Festival dell'Economia
domenica 26 Maggio, 2024
di Donatello Baldo
Arriva a Trento per il Festival dell’Economia la ministra Eugenia Roccella e viene inscenata una contestazione, come accade ogni volta prenda la parola in pubblico. Pochi attivisti, a dire il vero, come pochi erano quelli che in Sala Depero hanno seguito l’evento «Riarmo demografico alla Macron oppure scelte consapevoli delle donne?». La ministra per la Famiglia ha spiegato che «gli asili nido non bastano», perché ci siano effetti sulla maternità «servono misure di conciliazione».
I numeri, natalità in forte calo
Roccella ha inserito il suo intervento nel contesto demografico italiano, che ha perso 5 milioni di giovani negli ultimi 20 anni e che nel 2023 è sceso sotto la soglia delle 400mila nascite con un tasso di fertilità pari 1,2 figli per donna. Da qui gli interventi descritti dalla ministra: «Abbiamo provveduto a uno stanziamento di 1,5 miliardi di euro nella prima e nella seconda manovra finanziaria che hanno generato 16 miliardi complessivi di benefici diretti e indiretti per le famiglie». Ma l’idea non è quella di limitare l’intervento alla partita economica, perché c’è una strategia multi-livello per contrastare la denatalità: «Ci si muove su tre pilastri, assistenza diretta, con il potenziamento dell’assegno unico (+3 miliardi di risorse), misure di conciliazione famiglia-lavoro mirate a garantire l’accesso e il mantenimento del lavoro femminile (con il risultato di 260.000 posti di lavoro in più per le donne dall’insediamento del governo), interventi per nuovi asili nido (grazie ai fondi del Pnrr e a risorse aggiuntive), servizio che si è inoltre reso sostanzialmente gratuito a partire dal secondo figlio». E cita lo studio Ocse: «Sono le misure conciliative, più che gli asili nido, quelle con maggiore effetto di contrasto alla denatalità».
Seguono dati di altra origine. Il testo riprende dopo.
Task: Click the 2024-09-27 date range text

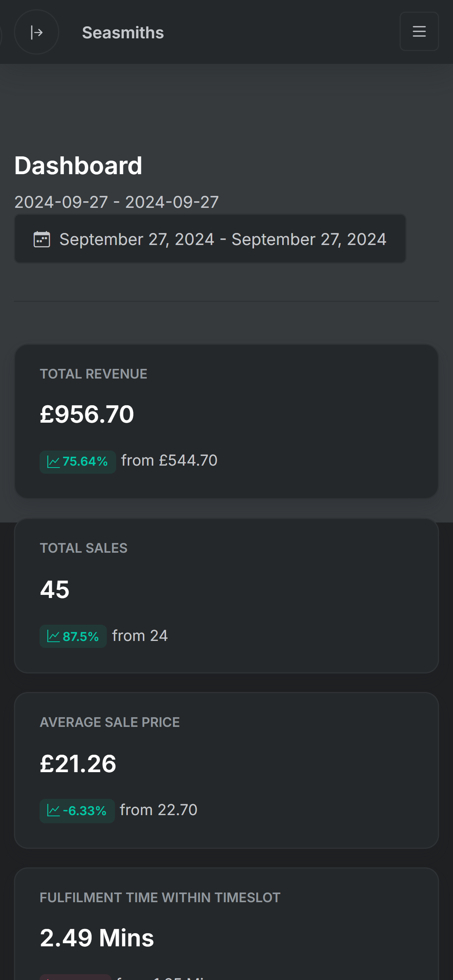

Combattere l’anti-natalità
Per la ministra Roccella, il tema non è però nemmeno limitato agli interventi pratici messi in atto per garantire appoggio e sostegno alle donne che vogliono diventare madri. Il tema è culturale: «A partire dagli anni Sessanta si è sviluppata nei grandi paesi una cultura anti-natalità, che ha prodotto piani di controllo delle nascite basati sull’idea che a fronte di risorse scarse un incremento della popolazione avrebbe potuto rappresentare un freno allo sviluppo soprattutto economico delle società. Come in Cina, dove c’era la politica del figlio unico che ha creato grandi sofferenze». Per la ministra tali provvedimenti hanno contribuito a creare «un immaginario distorto della genitorialità e della maternità», a cui la società deve tornare a restituire «un valore e un riconoscimento alti, dal momento che l’essere genitori è il lavoro più socialmente utile che ci sia».
Accesso alla pornografia
La ministra ha poi annunciato lo stanziamento di 30 milioni per i circa 600 centri per la famiglia presenti sul territorio nazionale, a cui il ministero assegnerà dei compiti specifici, e di 60 milioni per i centri estivi. Ma ha parlato pure di «parental control», su cui verranno messe risorse «per la formazione di genitori e nonni per controllare i bambini e i giovani» che navigano su internet con il telefonino, che aprono app con contenuti pornografici: «E cosa vedono? Il primo accesso ai siti porno è a sei anni». E poi le droghe: «Ai genitori e ai nonni parleremo di Fentanyl , per dare loro strumenti per capire quali segnali d’allarme monitorare e come affrontare il problema».
Nuove generazioni
I giovani non sono però perduti perché esposti alla pornografia, rimangono loro la speranza per antonomasia per il futuro. La ministra, a proposito, cita un’indagine Istat: «Tra gli 11 e i 19 anni, i giovani dicono che vorrebbero uno o più figli. C’è un cambiamento culturale, e si torna a valorizzare la maternità. Che deve essere premiata, che deve tornare a essere prestigio sociale, perché è sovrabbondanza di vita, perché implica felicità. Perché la maternità — ribadisce convinta la ministra — è il lavoro più socialmente utile che ci sia».